IIoT data lets companies use analytics tools to access insights. With it, companies use data visualization to assess the ongoing and predict the future performance challenges. 

  1. Artificial Intelligence and Machine Learning

The integration of Artificial Intelligence and Machine Learning facilitates harnessing manufacturing data. These technologies’ assimilation in the service infrastructure and applications expedites the processing of data, thereby improving efficiency.

AI and ML-led digital transformation is boosting industrial robustness with operational streamlining via automation. Companies are actively investing in technologies that process massive data volumes in real-time and with accuracy.

Processing tons of data strengthens manufacturers to swiftly process and develop products while reducing costs and industrial waste. 

  1. 3D Printing

3D Printing works towards developing products via digital data, wherein lasers work on materials’ coatings. Manufacturers can build prototypes with 3D Printing and troubleshoot errors to ensure seamless production at scale.

The not-so-affordable task of tooling is no more a necessity now with 3D Printing. Also, there is no need for physical prototypes.

3D Printing sharpens the competitive edge whilst giving constant feedback throughout the product launch pipeline. Making design solutions even more immersive, the intended users can get an actual feel of the product prior to actual manufacturing.

3D Printing enables mass customization and paves way for new geometries. 

  1. Augmented Reality (AR) and Virtual Reality (VR)

Enabling the digitization of instruction manuals, AR and VR are poised to redefine mainstream industrial technologies in years to come. AR and VR can be leveraged to offer immersive training, remote assistance, and collaboration.

Together AR and VR can instruct on technical work via offering real-time instructions. These technologies can also facilitate technical support on a remote basis, and inject life in training experiences.
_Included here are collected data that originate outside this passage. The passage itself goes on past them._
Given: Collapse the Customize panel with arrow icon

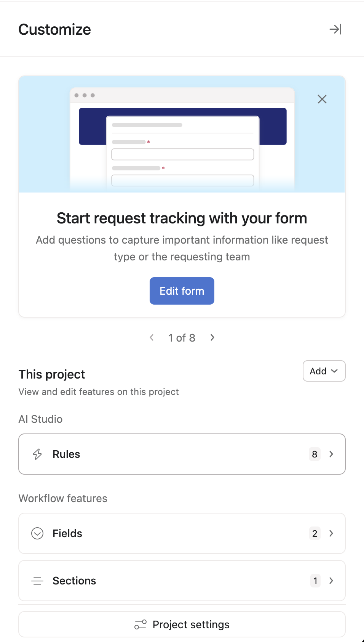Looking at the screenshot, I should pyautogui.click(x=335, y=29).
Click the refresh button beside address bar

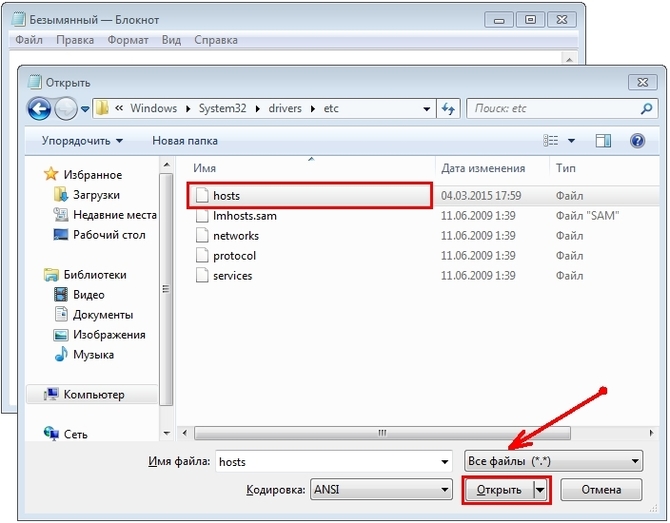point(449,108)
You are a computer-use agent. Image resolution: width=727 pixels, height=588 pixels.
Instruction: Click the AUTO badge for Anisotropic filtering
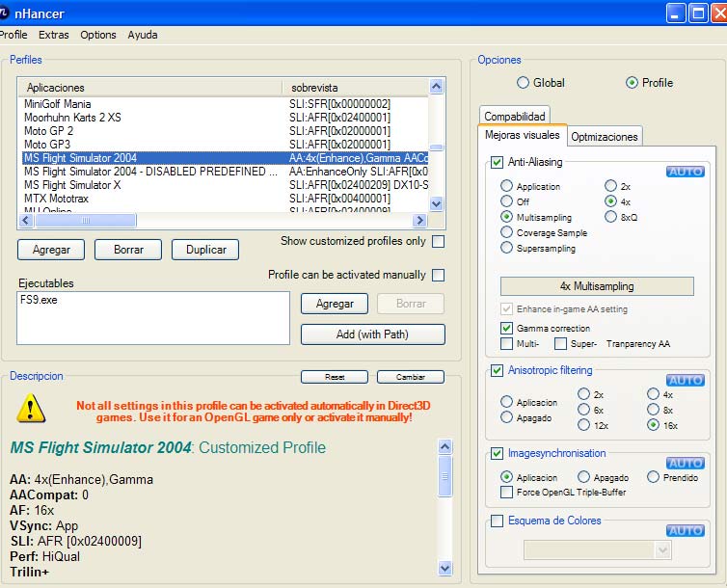click(x=685, y=380)
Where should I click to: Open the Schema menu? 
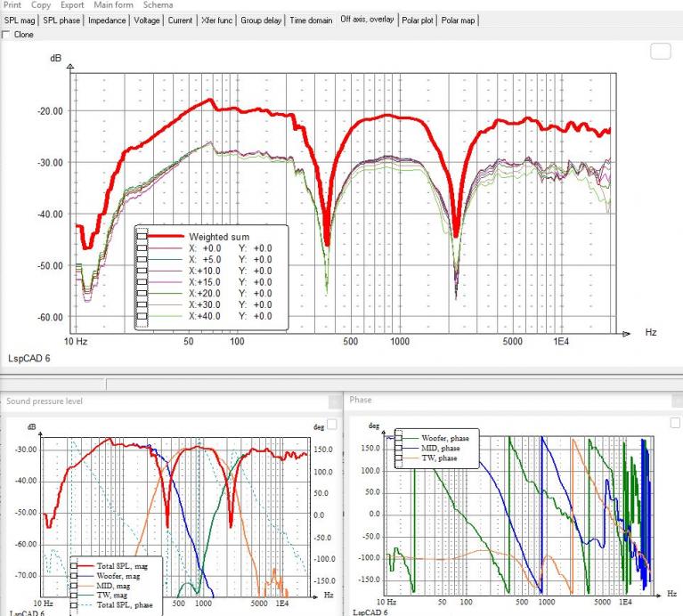(x=159, y=4)
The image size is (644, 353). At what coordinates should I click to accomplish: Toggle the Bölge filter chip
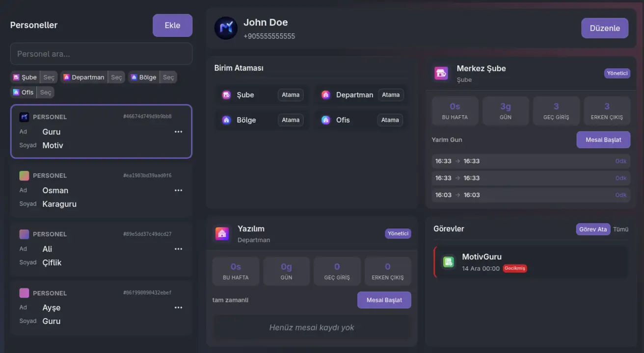tap(144, 77)
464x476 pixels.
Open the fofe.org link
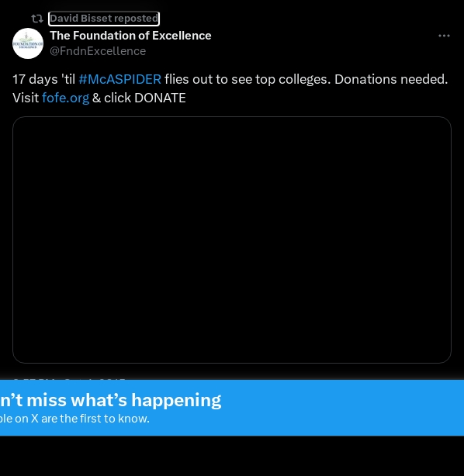[x=66, y=98]
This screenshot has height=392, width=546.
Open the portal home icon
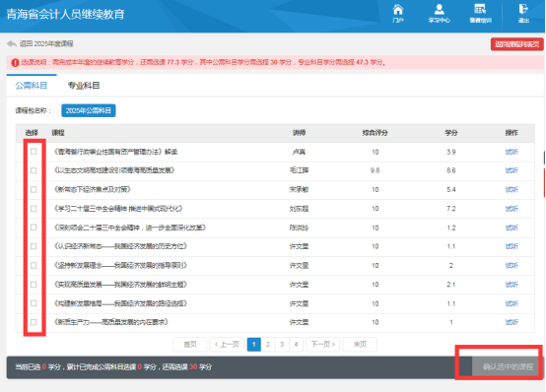(398, 10)
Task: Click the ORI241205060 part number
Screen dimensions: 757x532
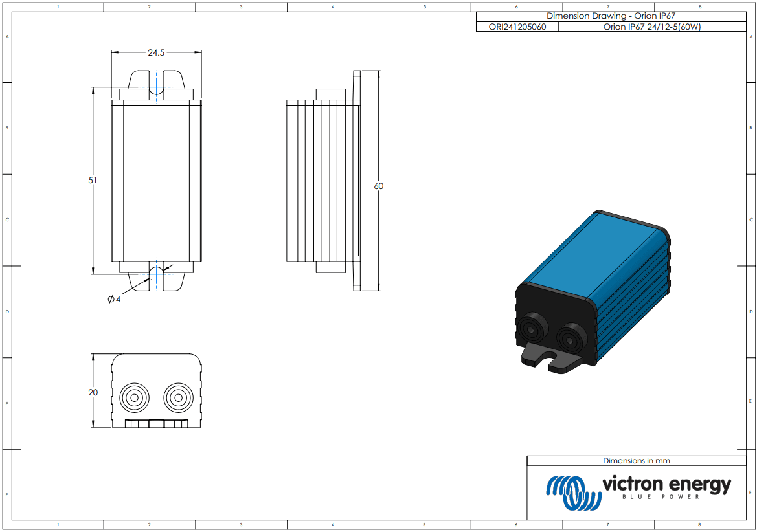Action: (517, 27)
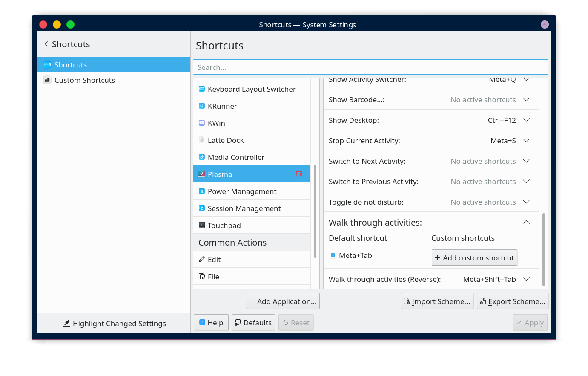Select Latte Dock in the list
This screenshot has height=376, width=588.
(226, 140)
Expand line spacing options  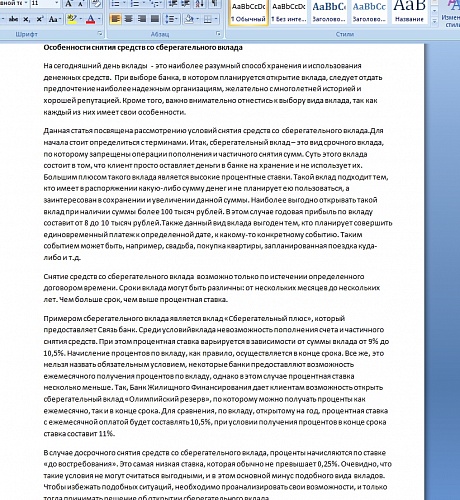pos(171,19)
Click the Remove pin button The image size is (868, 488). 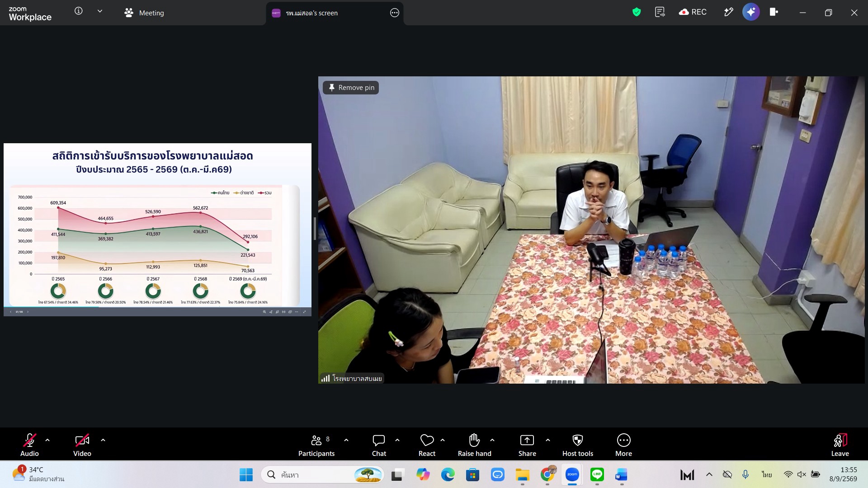click(x=351, y=88)
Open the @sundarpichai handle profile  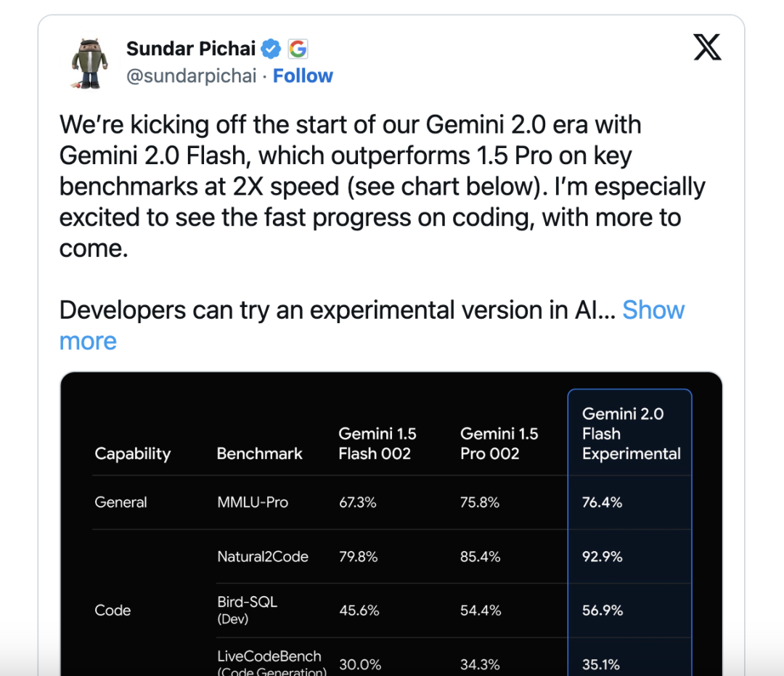pyautogui.click(x=191, y=76)
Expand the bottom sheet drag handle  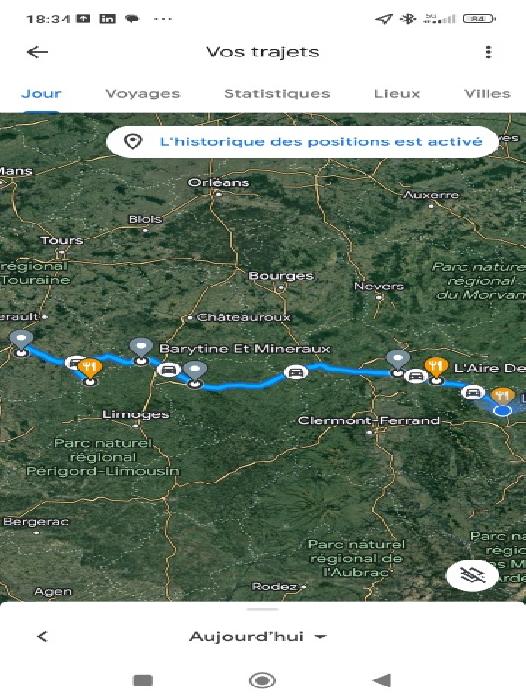[263, 609]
AR can analyze machine environments’ complications. Via computer vision, AR can give a map of machines (similar to a real-time visual manual). As a result, highly-skilled labor service turns into a “downloadable” skill. Workers can see real-time stats of the manufacturing process, with AR, to attain precision.

VR is a critical manufacturing process component applicable in technical training, remote equipment servicing, and reviews of designs.

       Conclusion

Customized, modular, automated, and efficient are the words that describe manufacturing of the future. Industrial evolution is a pressing need that provides robust potential of boosting the returns on investment. With robotics, AI, and IoT digitization in place, data insights and smart robotics investments would boost output and lessen cost.

Asset efficiency, less machine breakdowns, and higher workplace safety would transform business models with digital transformation of manufacturing.